First, some background:
Certain files held by the Warren Commission and House Select Committee were originally ordered sealed, for privacy, security and other considerations, well into the 21st century.
Decades passed before public pressure spurred by Oliver Stone’s 1991 film “JFK” changed that.
Congress passed the President John F. Kennedy Assassination Records Collection Act of 1992, which established the Assassination Records Review Board, or ARRB, to carry out release of records related to the assassination. As a result, about five million pages of documents have been released and are available for review at the National Archives and Records Administration in Maryland.
But the review board agreed to withhold about 1,100 records — each record comprises 1-20 pages — that are considered to contain information about confidential sources or methods or have national security implications.
The JFK Act required all records to be released by 2017, but it left some wiggle room for agencies to petition to have records withheld if disclosure would compromise “military defense, intelligence operations, law enforcement, or conduct of foreign relations.”
It is unknown whether the CIA will try to keep some documents classified past 2017; if it does, that may only increase Morley’s resolve.
“You have to wonder what is so important in a 50-year-old document,” he said. “I’ve come to the conclusion that they’re guarding something big, and that has stiffened my determination.”
A CIA spokesman, Ned Price, said the agency has complied with the law in releasing documents and the archives center “has all of the Agency’s documents and files on the Kennedy assassination. Price didn’t comment on the Joannides material specifically, citing Morley’s lawsuit.

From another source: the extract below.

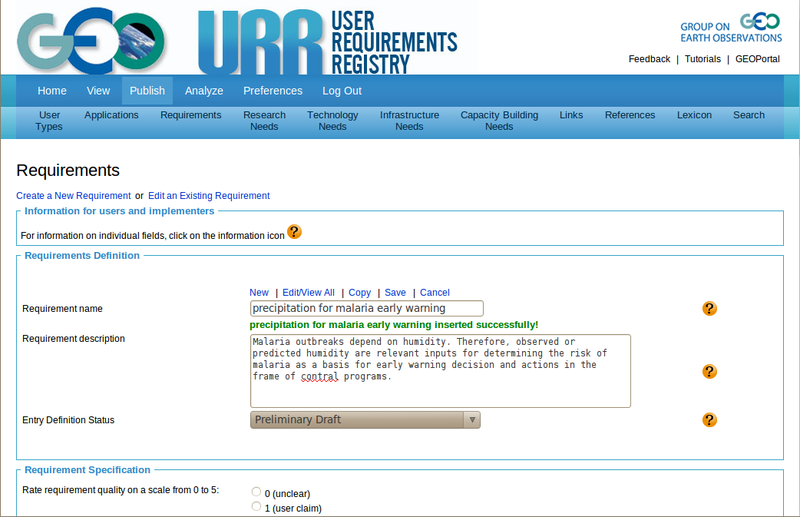Click the Save link
Image resolution: width=800 pixels, height=517 pixels.
(395, 292)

“The classified information contained in the files remains subject to the declassification provisions of the Act,” he said.
Meanwhile, the documents sit in metal boxes on shelves in “a big room that’s temperature- and humidity-controlled,” said Martha Murphy, the Archives’ chief of special access and Freedom of Information Act requests.
Among those are the Joannides files. An index created by the CIA and provided to The Associated Press by Morley describes many of the files as containing information on Joannides’ travel, training and personnel evaluations as well as memos pertaining to the CIA’s interactions with the House Select Committee on Assassinations.
Morley’s interest dates to the 1990s when he covered the newly-formed ARRB. He filed suit for the Joannides documents in 2003 and has pried loose several hundred pages since then.
A federal judge dismissed the case in 2010. But in June, a federal appeals court overruled a lower court that had denied Morley’s request to be reimbursed for attorneys’ fees. “Records about individuals allegedly involved in President Kennedy’s assassination serve a public benefit,” the decision said.
Morley does not suggest the Joannides files point to agency involvement in the assassination itself, but more likely that their release would show the CIA trying to keep secret its own flawed performance before the assassination.
“The idea that Lee Harvey Oswald was some unknown quantity to CIA officers was false,” Morley said. “There was this incredible high-level attention to Oswald on the eve of the assassination.”
Assuming that Oswald fired the fatal shot, he said, “These top CIA case officers are guilty of negligence.”
Blakey isn’t optimistic about getting all of the documents from the intelligence agency.
“They held stuff back from the Warren Commission, they held stuff back from us, they held stuff back from the ARRB,” he said. “That’s three agencies that they were supposed to be fully candid with. And now they’re taking the position that some of these documents can’t be released even today.
“Why are they continuing to fight tooth and nail to avoid doing something they’d promised to do?”